Unless you have been hated because of what you represent, spit on, beaten, kicked, cursed, covered in every imaginable disgusting substance, seen, smelled, touched, and dealt with things no human should have to, you will never know how I feel.


Unless you have seen death, smelled death, and caused death, you will never know how I feel.


Unless you realize that everyone can be hurt by words as well as deeds, no matter how tough they seem, you will never know how I feel.


Unless you have learned that the problems in everyone's life are relative in size to that individual, you will never know how I feel.


Unless you have the stones to put something like this out there for the whole world to see, and to form their own opinions of you and what you think, you will never know how I feel.

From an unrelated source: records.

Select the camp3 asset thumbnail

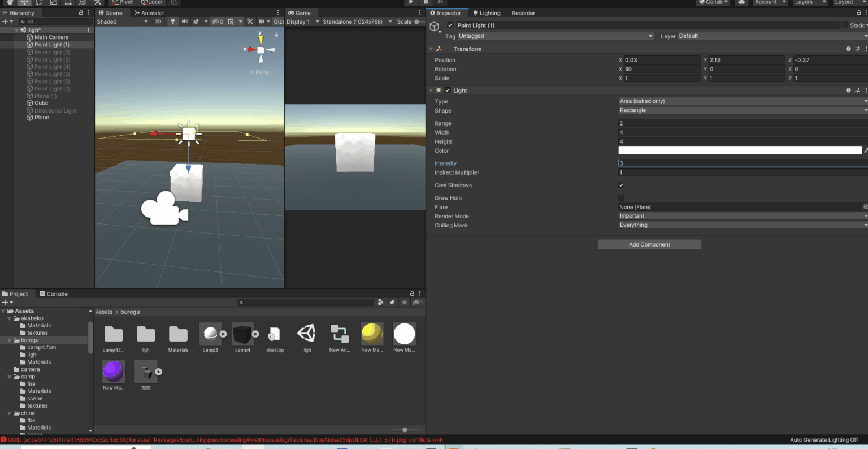(210, 334)
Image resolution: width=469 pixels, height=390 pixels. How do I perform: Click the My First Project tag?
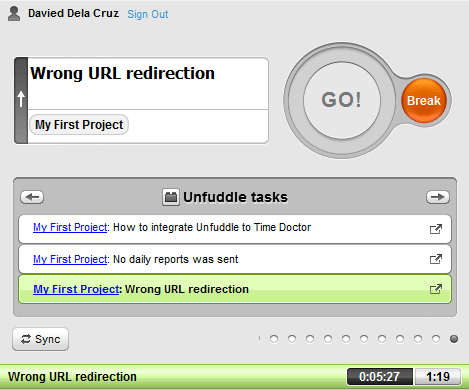point(79,125)
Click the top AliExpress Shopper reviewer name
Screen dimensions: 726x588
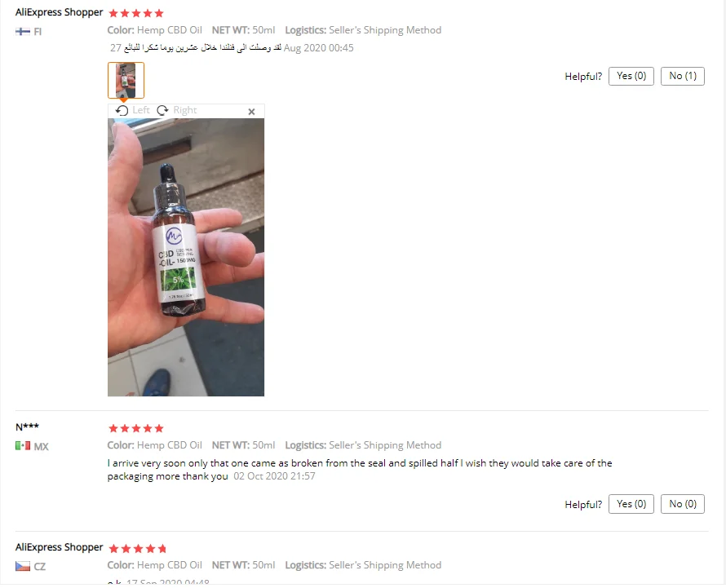point(59,12)
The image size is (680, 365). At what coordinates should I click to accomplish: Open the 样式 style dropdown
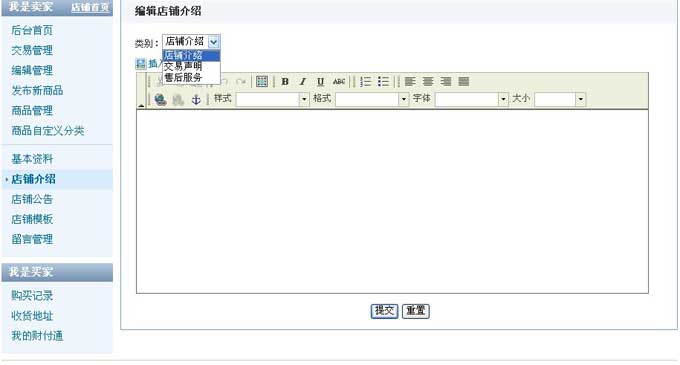(x=272, y=99)
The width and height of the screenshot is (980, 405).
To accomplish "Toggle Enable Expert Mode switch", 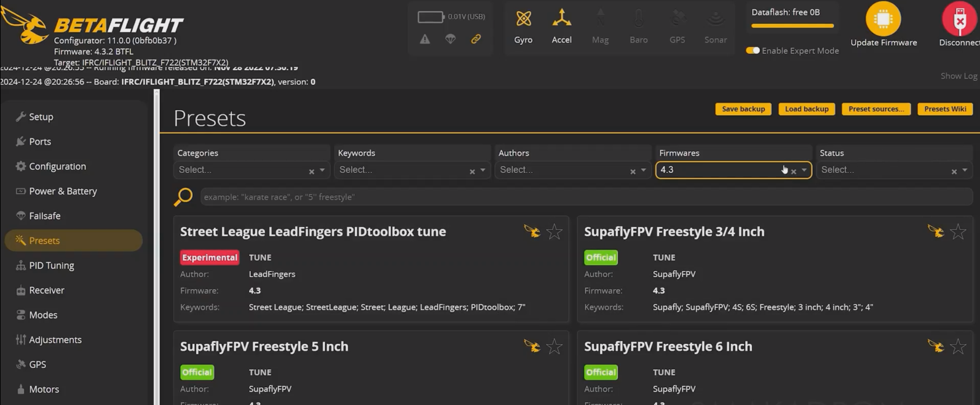I will 753,50.
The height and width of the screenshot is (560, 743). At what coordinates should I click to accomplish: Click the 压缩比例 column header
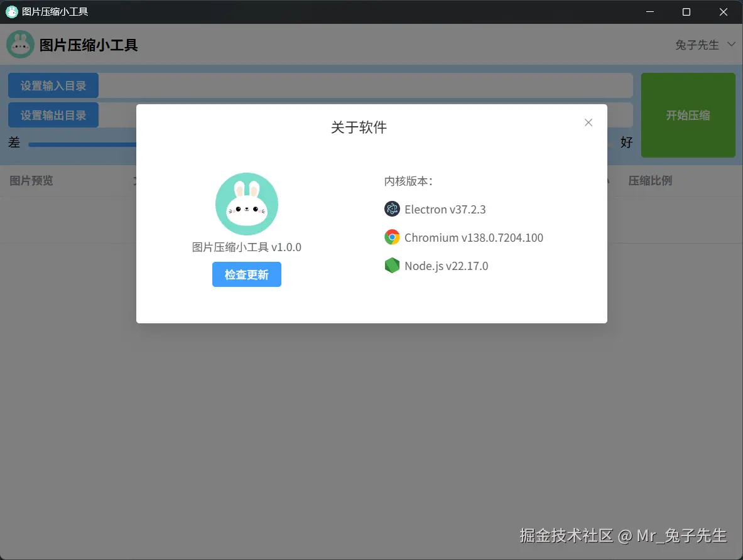649,181
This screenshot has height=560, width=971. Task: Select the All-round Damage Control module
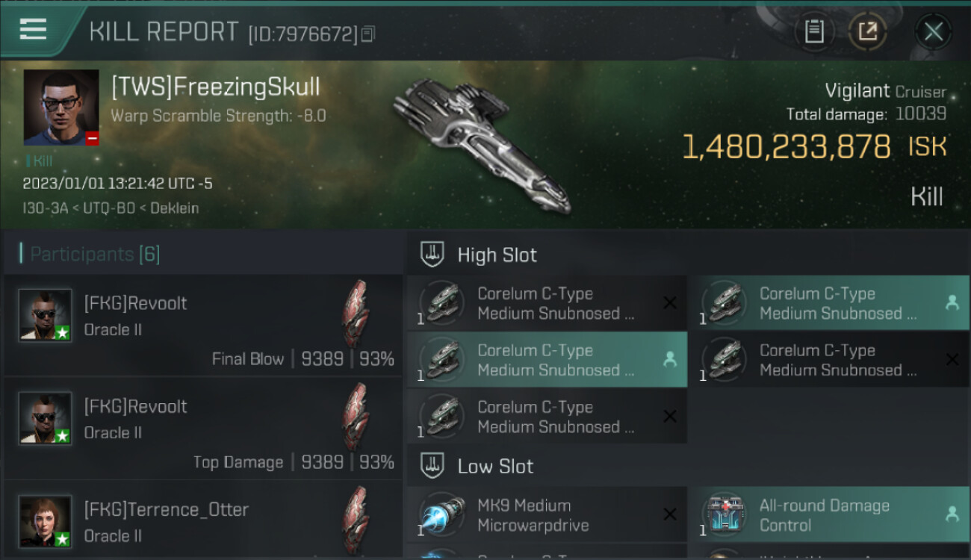coord(828,514)
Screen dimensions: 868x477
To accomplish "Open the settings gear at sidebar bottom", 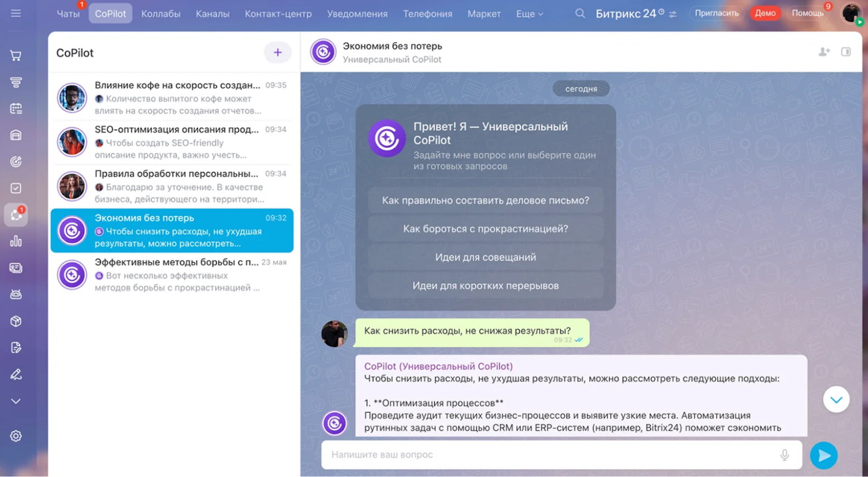I will 16,436.
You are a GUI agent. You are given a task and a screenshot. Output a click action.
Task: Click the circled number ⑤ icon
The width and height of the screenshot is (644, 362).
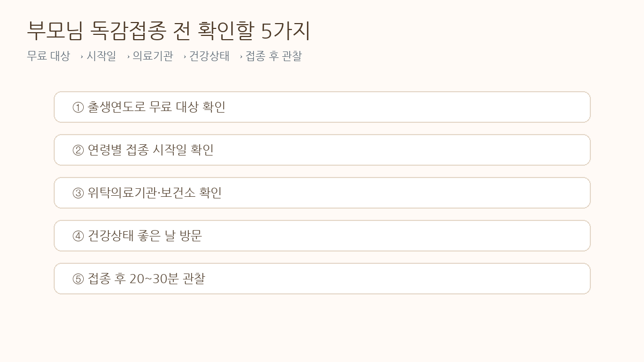pos(78,279)
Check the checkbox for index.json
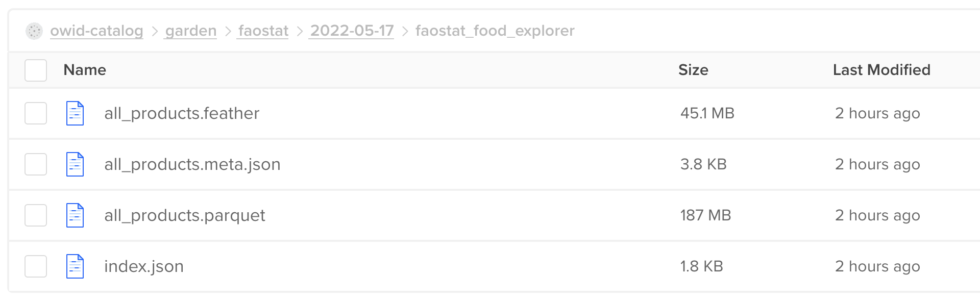This screenshot has height=300, width=980. (35, 266)
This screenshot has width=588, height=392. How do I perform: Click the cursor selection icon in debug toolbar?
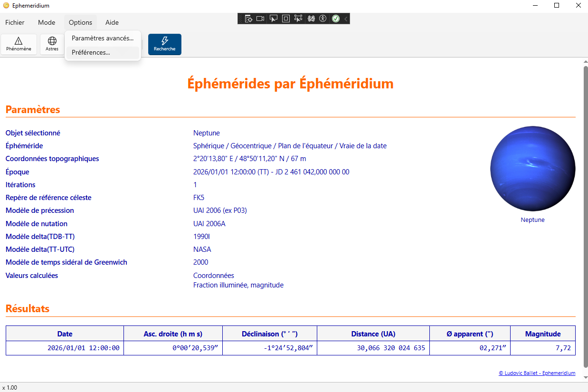273,19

Then again, how I feel may not be any of your business.

Thursday, April 2, 2009

Should've, would've, could've.

Almost a year ago, I had it so good, but didn't know it. At some point in there, I believed it was time to change my life. The first step was to rid myself of a career that I had at one time believed was the only job I'd ever loved.


That was my first mistake.


The second mistake was that I believed a childhood friend when he told me what I wanted to hear. Great job. Big money. Better benefits. More appreciation. Less stress.


The rush to make that mistake cost me more than I want to admit.


The childhood friend was an inept boss, and the job was not what was promised. Surprise, surprise.


Mistake number three: quitting the job before I had any other source of income lined up, and no idea what I wanted to do with the rest of my life at 41.


No thought to those around me and how my decisions were affecting them. No thought to the fact that I have maybe 25 years of my working life left. Career decisions should have been made long ago, right?


Quit the lie of a job, tried to go back to the place, people, and job I loved, only to be told. "we don't want you back." Try letting go of that one.


For three months, which is eternity to me, I tried to find "a job" doing anything where I might fit in and find happiness. I died a little more each day.


Somehow, I fell back into the first career field, just with a different agency. I grasped at it like a drowning man reaches for a life ring. They pulled me into their ship. Rescued.


One problem. Still having trouble letting go of the first job I should have never left. Hindshight is 20/20, and it hurts like hell. Moving forward is like stretching out burnt skin to get your mobility back.


Trying like hell to move on an think of only today. No future, no past. Just get through the day and try to live instead of merely surviving.


41 years old. Too late to try to find lost dreams? Too late to...do anything different? Too late to love again? Where is my heart that stayed on fire for so many of my younger years? Where is my determination to look at the long term, the big picture? Are you there?


I should have never quit. I should have not left the occupation that had been so good to me. The job that was so much more than a job. The friends that were brothers and sisters. The honor. The memories made and ones to be made. Too late now. Time to make new ones, I guess.

Monday, March 30, 2009

Yeah, God. I'm mad at you.

How could you?


You knew your child needed you. You knew the depth of her need. You knew how bad she was hurting.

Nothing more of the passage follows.